Gunbattles raged Wednesday on the streets of Yemen's capital, killing 39 people, witnesses said as a truce between security forces and tribesmen collapsed, residents fled and embassies bolted their doors.
A medic at Jumhuriya hospital said 37 people, most of them combatants, were killed in overnight clashes in Sanaa, while an Agence France Presse photographer said the bodies of two other tribesmen were taken to Al-Ulum hospital during the day.

Britain believes that Syria should be reported to the U.N. Security Council over its alleged illicit nuclear activity, Britain's ambassador to the International Atomic Energy Agency (IAEA) said Wednesday.
In a restricted report circulated to member states last week, the U.N. watchdog said it was "very likely" that a remote desert site in Syria bombed by Israeli planes in 2007 was indeed a covert nuclear reactor, as alleged by the United States.

Ousted Egyptian president Hosni Mubarak and his two sons, Alaa and Gamal, are to face trial on August 3 on charges of ordering the killing of protesters and fraud, a judicial source told Agence France Presse Wednesday.
The trio will be tried by the North Cairo criminal court and the hearing will be presided by Judge Ahmed Rifat, the source said.

The Gulf state of Kuwait withdrew diplomatic staff from its embassy in the Yemeni capital Sanaa on Wednesday because of the security situation, the foreign ministry said.
The Kuwaiti diplomats "have left Sanaa this morning (Wednesday) due to the tense security situation" in Yemen, the official KUNA news agency reported, citing an official source at the foreign ministry.

NATO allies agreed Wednesday to extend its military campaign in Libya for another 90 days until late September, the alliance said.
"NATO and partners have just decided to extend our mission for Libya for another 90 days," said NATO Secretary General Anders Fogh Rasmussen.

Syrian opposition activists opened a conference in Turkey on Wednesday to discuss ways of a regime change in their country and draw up a "roadmap" for a peaceful transition.
More than 300 dissidents, mostly exiles representing various opposition and ethnic groups, gathered at a hotel in the Mediterranean resort of Antalya, a day after Syrian President Bashar Assad decreed an amnesty for political prisoners which they dismissed as inadequate.

Bahraini activists called on supporters to hold pro-reform protests on Wednesday as a state of emergency imposed during a March crackdown on demonstrators was being lifted, one day after the king called for dialogue.
Shiites, who form a majority in the Sunni-ruled kingdom, began demonstrations on February 14 but were crushed by security forces the following month.

More than 3,000 police were deployed in and around the Holy City on Wednesday as Israelis marked Jerusalem Day to remember when they seized its Arab eastern sector 44 years ago, during the Six Day War.
"We have deployed extra police, border guards and civil guard volunteers, particularly in the eastern part of the city and in and around the Old City to maintain public order during the ceremonies," police spokesman Micky Rosenfeld told Agence France Presse.

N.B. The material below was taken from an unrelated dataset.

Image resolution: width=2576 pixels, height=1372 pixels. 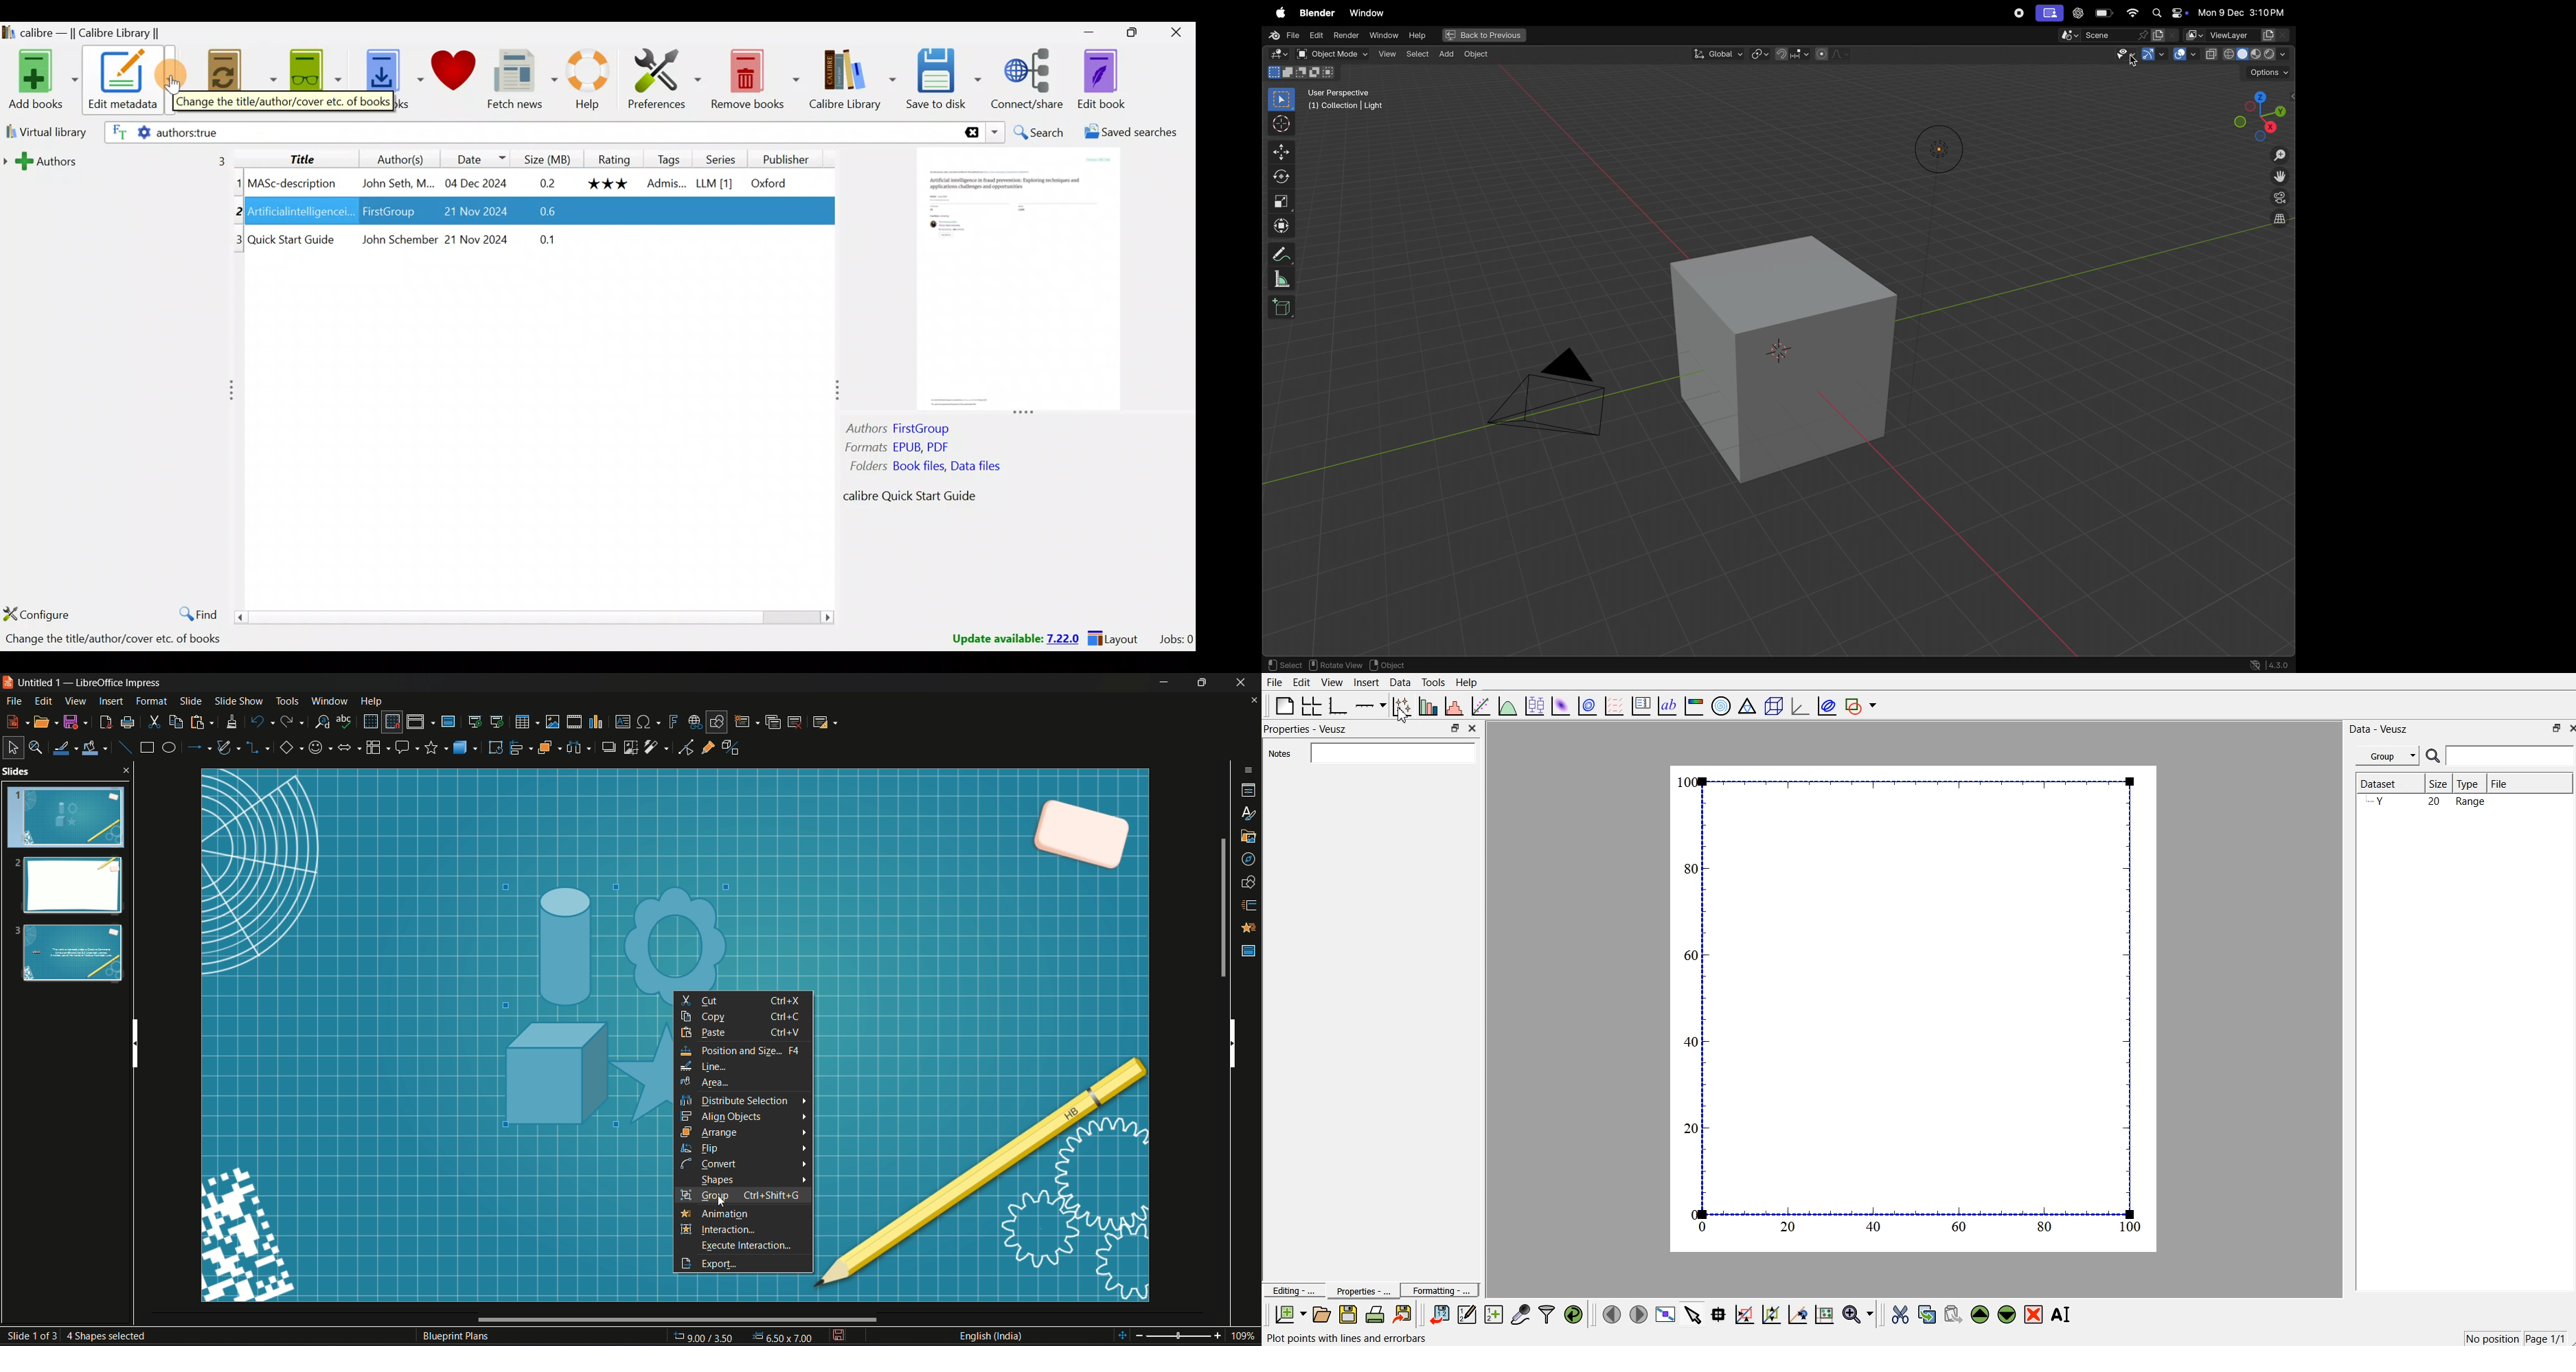 What do you see at coordinates (306, 69) in the screenshot?
I see `View` at bounding box center [306, 69].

Iranian lawmakers on Wednesday denounced President Mahmoud Ahmadinejad being a caretaker of the oil ministry and sent the report of this "violation" of the constitution to the judiciary, state television website reported.
It said Ahmadinejad violated the law by "not appointing a caretaker for the oil ministry and his maintaining (himself) as a caretaker," the website said.

French Foreign Minister Alain Juppe on Wednesday demanded "more ambitious and bolder" action from Syria after President Bashar Assad decreed a general amnesty for political prisoners.
"I fear that it might already be too late," Juppe told France Culture radio after the Syrian leader announced the amnesty following two months of deadly anti-government protests.